- - Tuesday, January 3, 2012


U.S. envoy visits China after Kim Jong-il’s death

BEIJING — The United States’ top diplomat for Asia arrived Tuesday in China on a tour that will also take him to South Korea and Japan to discuss developments in North Korea after the death of Kim Jong-il.

Kurt Campbell, assistant secretary of state for East Asia and the Pacific, is visiting the region for discussions on how to restart nuclear and food aid talks with North Korea as well as U.S. rapprochement with Myanmar, also called Burma.

Mr. Campbell is the most-senior U.S. official to visit the region since Kim’s death and succession by his youngest son, Kim Jong-un. He also will visit Seoul and Tokyo on his trip, which ends Saturday.

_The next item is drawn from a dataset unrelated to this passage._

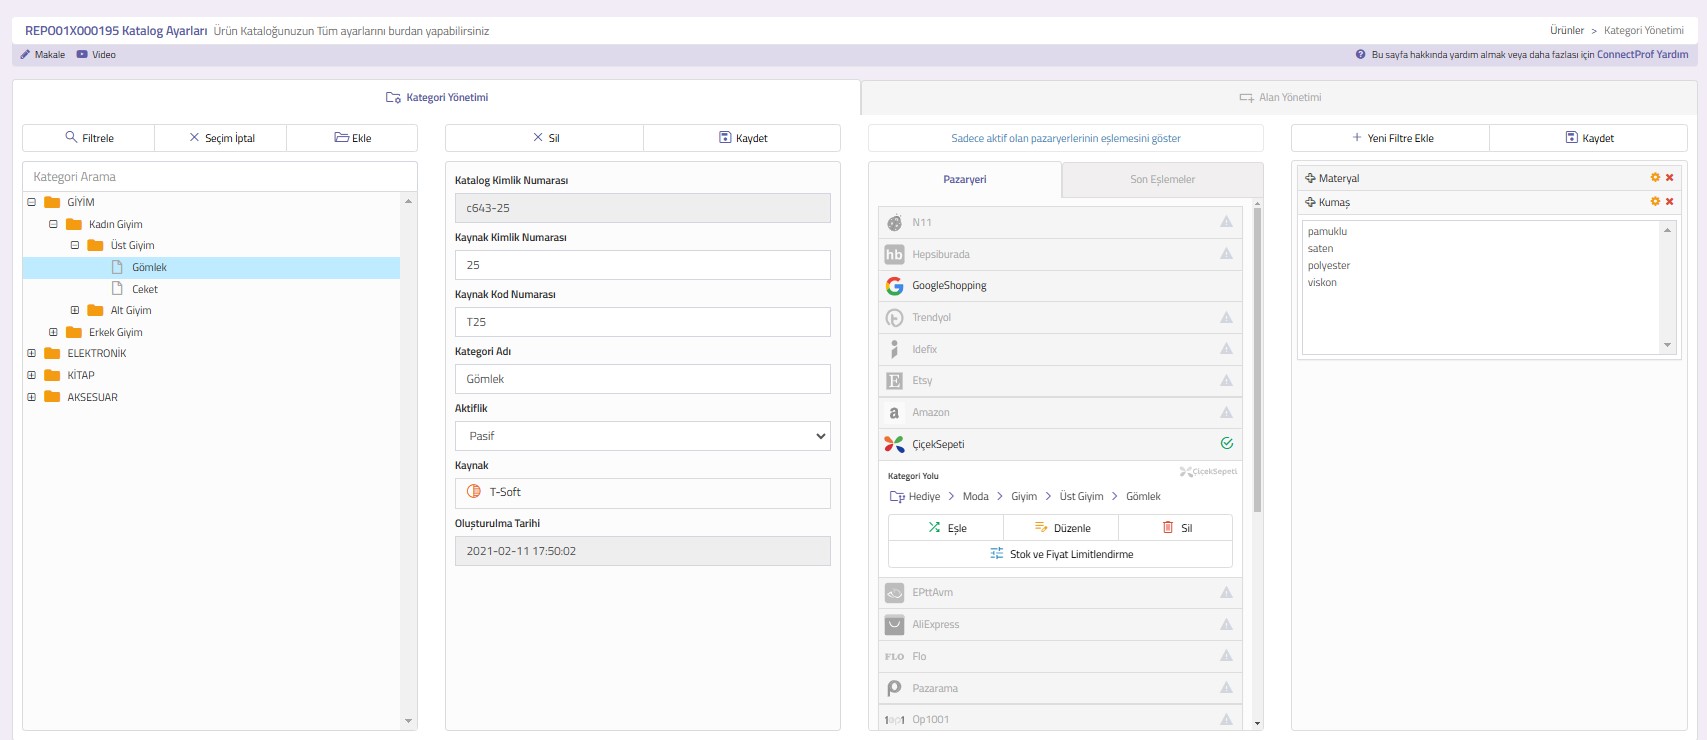
Task: Click the GoogleShopping marketplace icon
Action: [894, 286]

Employers accused of bondage conditions

SAO PAULO — Nearly 300 employers in South America’s biggest country submit workers to slavelike conditions, Brazil’s Labor Ministry said Tuesday.

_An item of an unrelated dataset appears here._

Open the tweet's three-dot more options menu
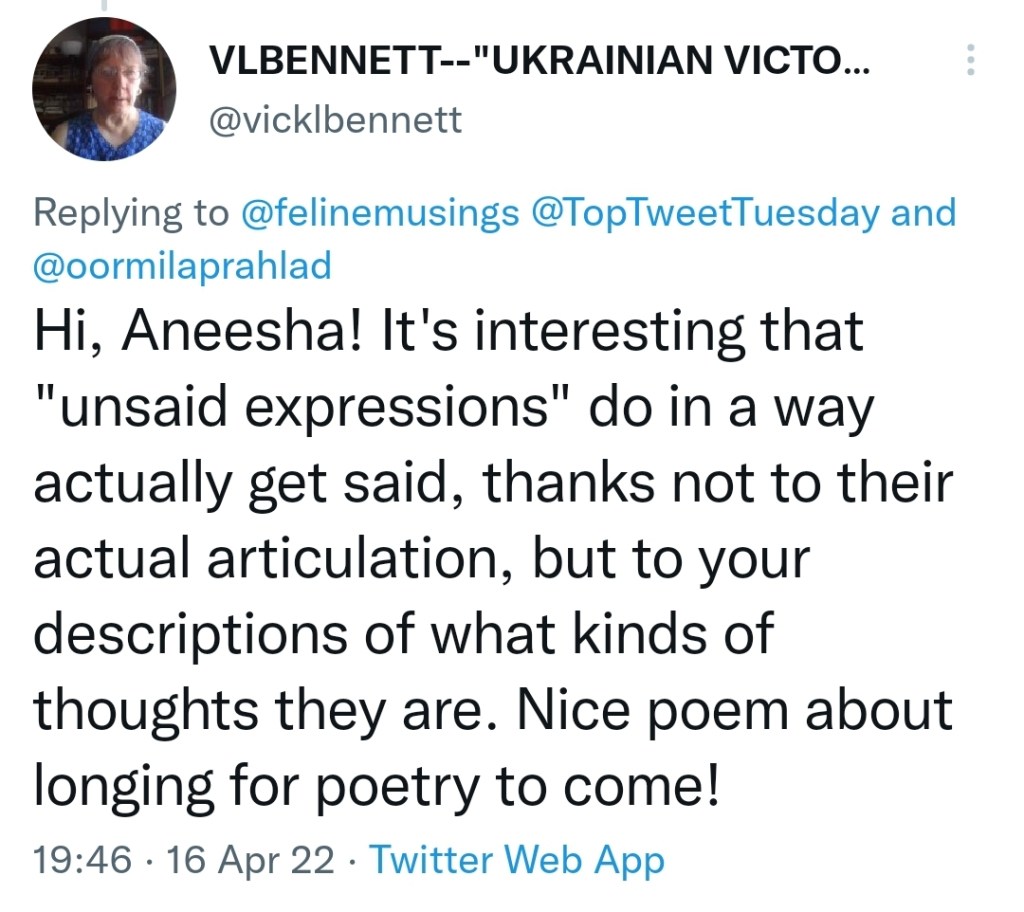Image resolution: width=1024 pixels, height=912 pixels. click(968, 62)
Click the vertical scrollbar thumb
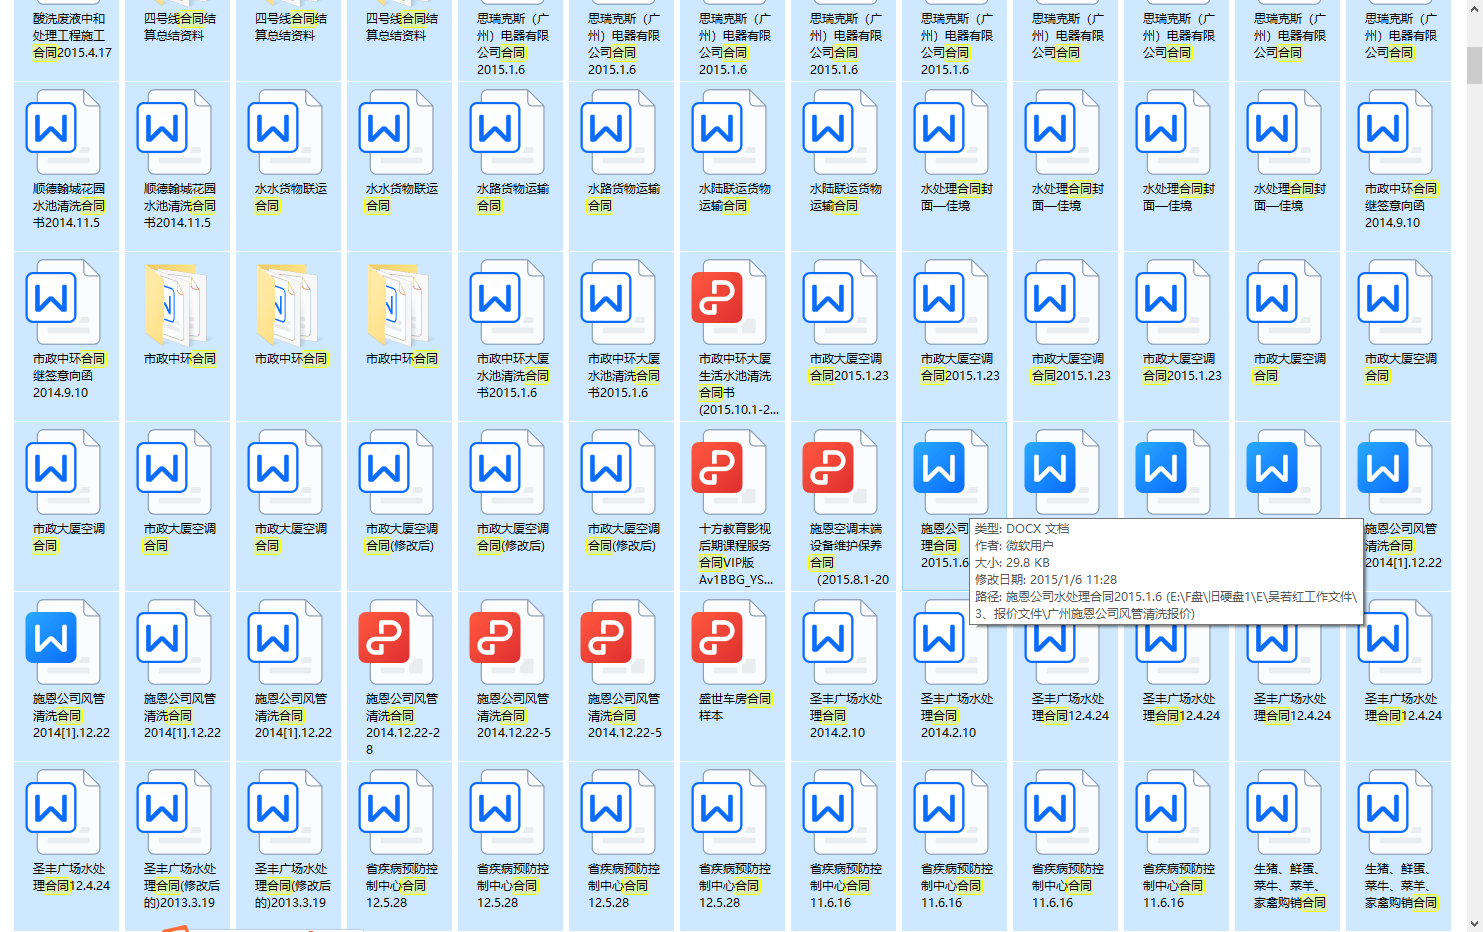 click(1474, 66)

The ministry said in a statement that its “dirty list” increased by 52 and now has a total of 294 employers, from big to small.

Until they stop the practice, the companies won’t be able to obtain credit from government and private banks.

Their products also will be boycotted by companies that have signed the National Slave Labor Eradication Pact, which according to local media represents 25 percent of Brazil’s Gross Domestic Product.

The dirty list was created in 2005 and is updated twice a year. To be taken off the list, an employer must pay a series of fines and unpaid labor-related taxes.


Ex-president indicted for 1980 coup

ANKARA — The ailing, 94-year-old former Turkish president who came to power in a 1980 military coup could face life imprisonment for the military takeover, a prosecutor said Tuesday.

Kenan Evren and former air force commander Tahsin Sahinkaya are charged with crimes against the state, said prosecutor Huseyin Gorusen. They face life in prison if convicted.

The court will have to decide whether to accept the indictment and order a trial.

Mr. Evren, as military chief of staff, led the 1980 coup before becoming Turkey’s president from 1982 to 1989. He was questioned by Mr. Gorusen in June after constitutional amendments lifted the coup leaders’ immunity and allowed them to be brought to trial.

The move comes as Prime Minister Recep Tayyip Erdogan’s Islamic-rooted government has initiated negotiations with opposition parties to rewrite the coup-era constitution ordered by Mr. Evren.


Clemency falls short of expectations

YANGON — Myanmar began releasing some prisoners on Tuesday, but activists and relatives said a government clemency fell short of national reconciliation promises and showed that political prisoners may remain behind bars for a long time.

President Thein Sein signed a clemency order on Monday marking this week’s 64th anniversary of independence. He said the sentence reductions were “for the sake of state peace and stability” and on “humanitarian grounds.”

Under the order, death sentences will be commuted to life imprisonment, and prisoners serving more than 30 years will have their sentences cut to 30 years.

Those serving 20 to 30 years will have their terms reduced to 20 years, while those with less than 20 years will have their sentences cut by one-fourth.

Most political prisoners are serving long terms and will remain in prison.


Taliban strikes deal with Qatar on office there

KABUL — Afghan Taliban fighters said Tuesday they have reached a preliminary deal with the Persian Gulf state of Qatar to open a liaison office there, in what could be a step toward formal peace talks to end more than a decade of war.

Taliban spokesman Zabiullah Mujahid indicated the liaison office will conduct negotiations with the international community but not with the Afghan government - a condition that President Hamid Karzai has indicated he would reject. Mr. Mujahid did not say when it would open.

The reported progress came as three bomb blasts rocked Kandahar in southern Afghanistan, killing 14.

For the U.S. and its allies, the idea of a Taliban political office in the Qatari capital of Doha has become the central element in efforts to draw the insurgents into peace talks.


Morocco installs Islamist-led government

RABAT — The Moroccan state news agency reported that the king has accepted the Cabinet proposed by the country’s new prime minister.

The Islamist Justice and Development Party took 11 of 31 Cabinet posts, including foreign affairs, justice, and transportation and communication.

The party has long been in the opposition and won the most votes in November’s election on a platform to combat corruption and bring social justice.

A new constitution gives Prime Minister Abdelilah Benkirane unprecedented powers, but the king holds final veto over any of his decisions.